Yes, a lot of people have worked hard to turn my job into something I barely recognize, and yes, I am on the butt end of a whole lot of terrible education policy, and yes, I am regularly instructed to commit educational malpractice in my classroom.

But here's the thing-- you don't pay me nearly enough for me to do my job badly, on purpose.

I'm not going to make children miserable on purpose. I'm not going to waste valuable education time on purpose. I'm not going to teach them that reading is a miserable activity with no purpose other than to prepare for testing. I'm not going to tell them that these big stupid tests, or any other tests, or grades, even, are an important measure of how "good" they are or how much right they have to feel proud or happy or justified in taking up space on this planet. I'm not going to tell them any of that.

Most of these new education reform policies are wrong. They're bad pedagogy, bad instruction, bad for students, bad for education, and we all know it. I am not going to spend another day in my room pretending that I don't know it.

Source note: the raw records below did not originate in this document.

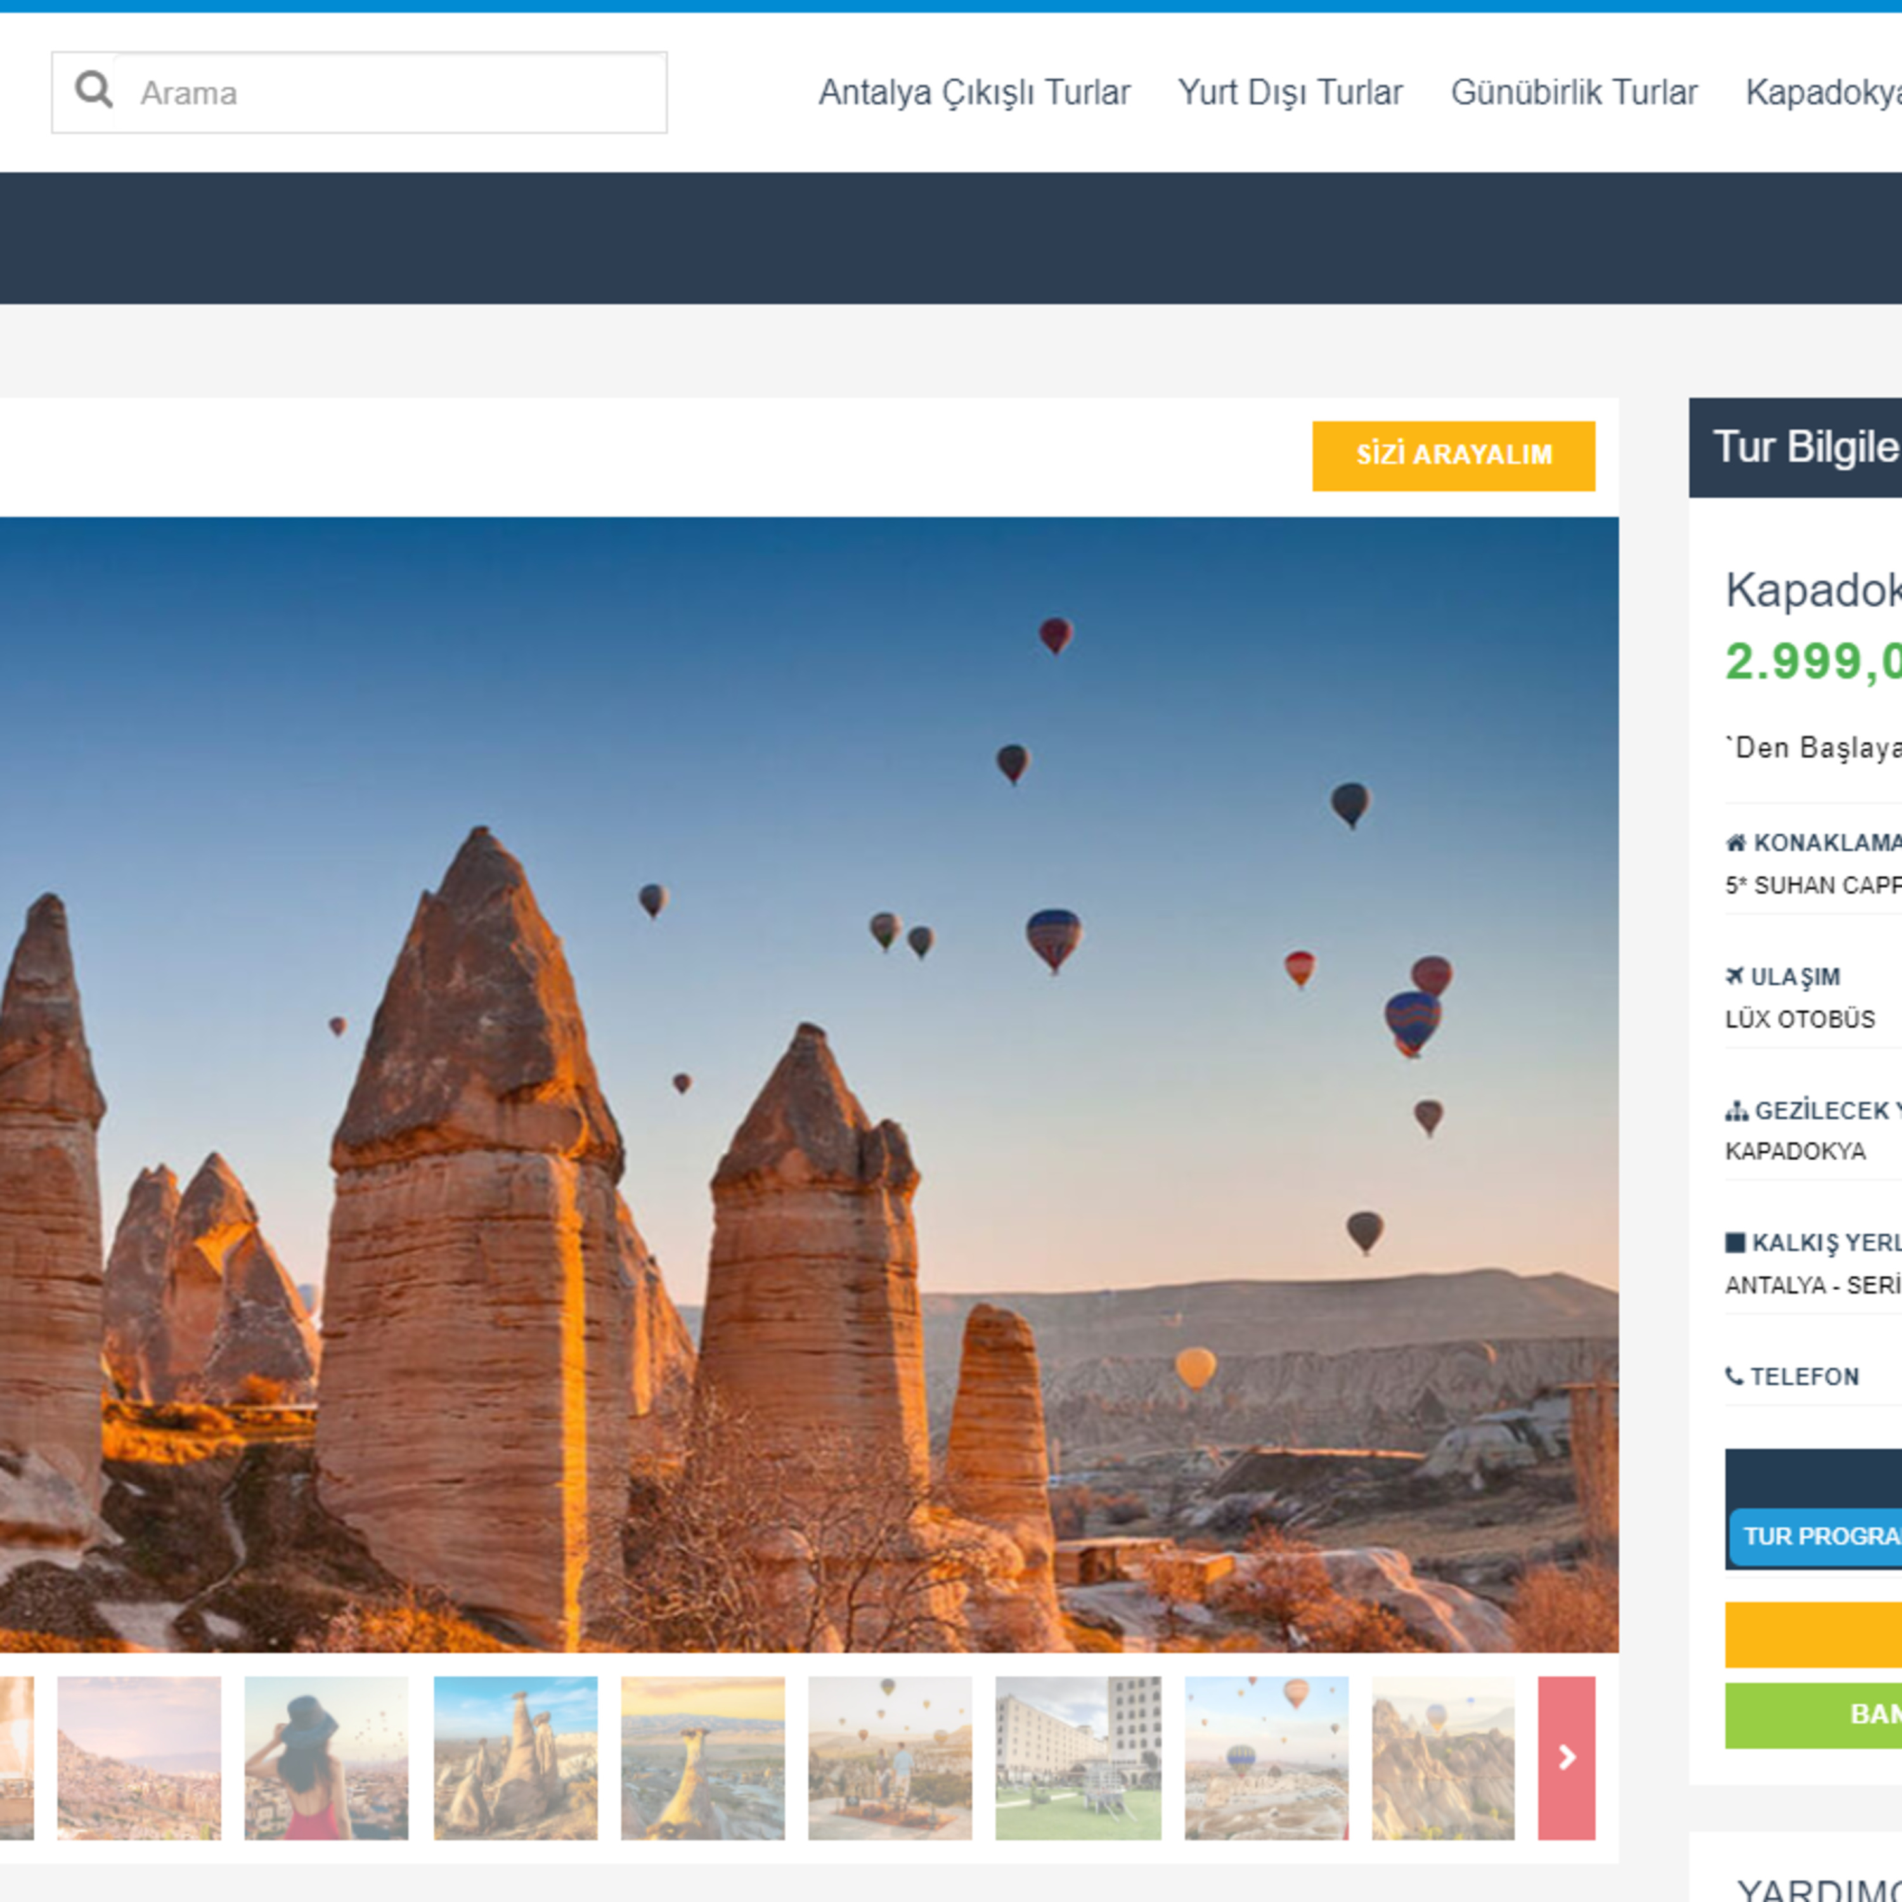Viewport: 1902px width, 1902px height.
Task: Select the hotel building thumbnail
Action: [x=1078, y=1757]
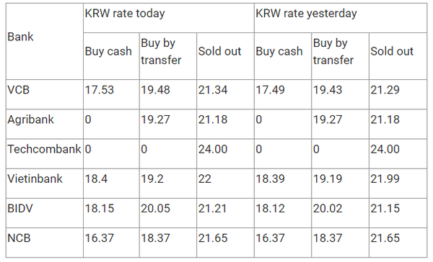The width and height of the screenshot is (433, 262).
Task: Click the VCB bank name cell
Action: (45, 94)
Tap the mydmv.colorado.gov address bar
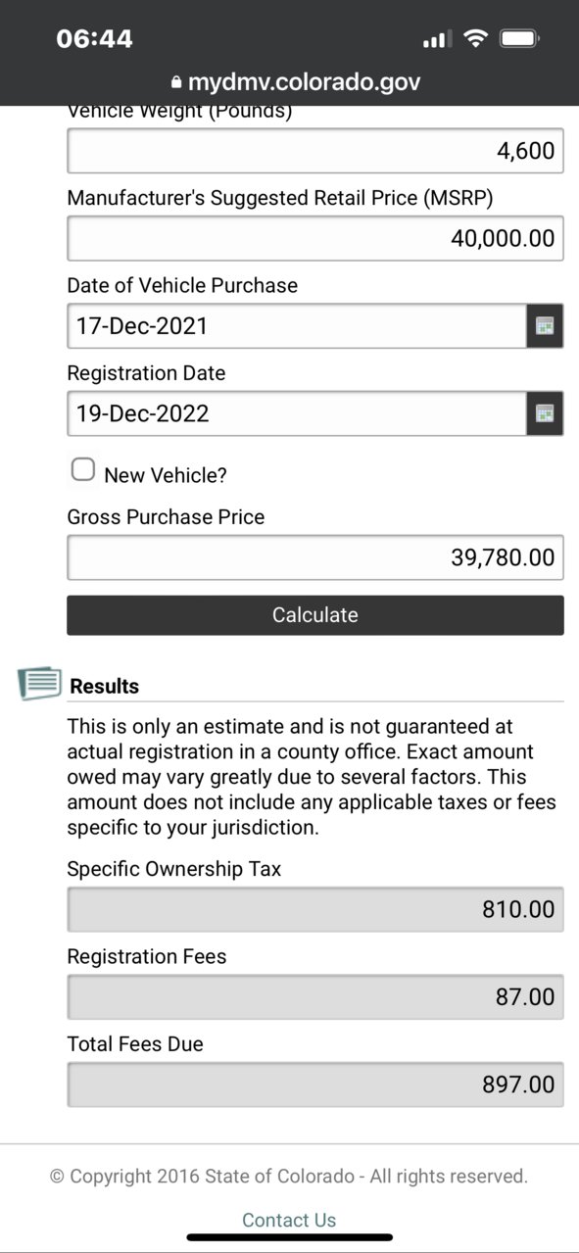The width and height of the screenshot is (579, 1253). tap(295, 82)

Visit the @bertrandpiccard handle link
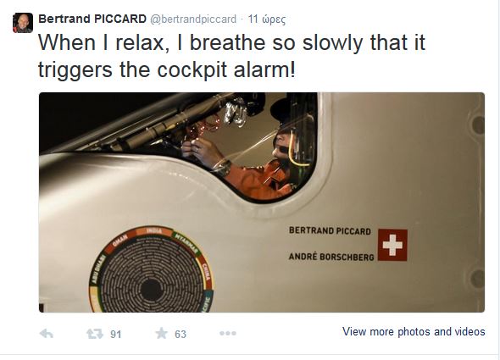(x=193, y=19)
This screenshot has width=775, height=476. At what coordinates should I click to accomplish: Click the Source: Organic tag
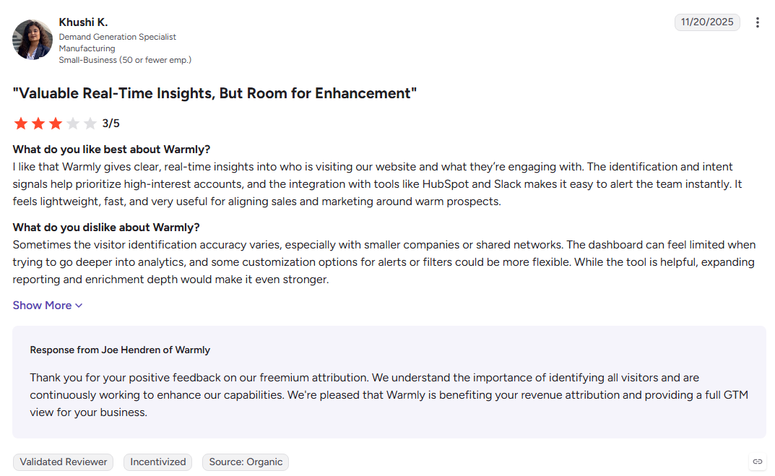(x=246, y=462)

Am I God's gift to teaching, so awesome that I never need to listen to anybody about anything? Not at all. It's a big, wide, complicated world, and I'll listen to anybody who thinks they have something to share about how children can be educated.

But here's the thing. I am a teacher. I am an education professional. I trained to do this job, and I have never stopped training and learning since I started on this path. This is my world. This is the work that I committed myself to. I live here, and that means I know more about this work than the edu-tourists just passing through.

And the work I am committed to is the education of young students, the work of having them become their best selves, of finding their best way to be in the world as they choose to be. I am not committed to a year of narrow test prep and a tiny, cramped definition of success. I am not committed to a view of compliance as the highest human virtue.I am not committed to the work of trying to force them into some box that the corporate world has built for them. My first allegiance, my first obligation is to my students-- not the board, not state education bureaucrats, not policy makers, not test manufacturers, not to people who think they need to know what's going on in the school but can't be bothered to get their butts here to use their own five senses to find out. I have no obligation to those who want to profit from my work, and I have no obligation to people who want to use my classroom to further their own political or financial agenda.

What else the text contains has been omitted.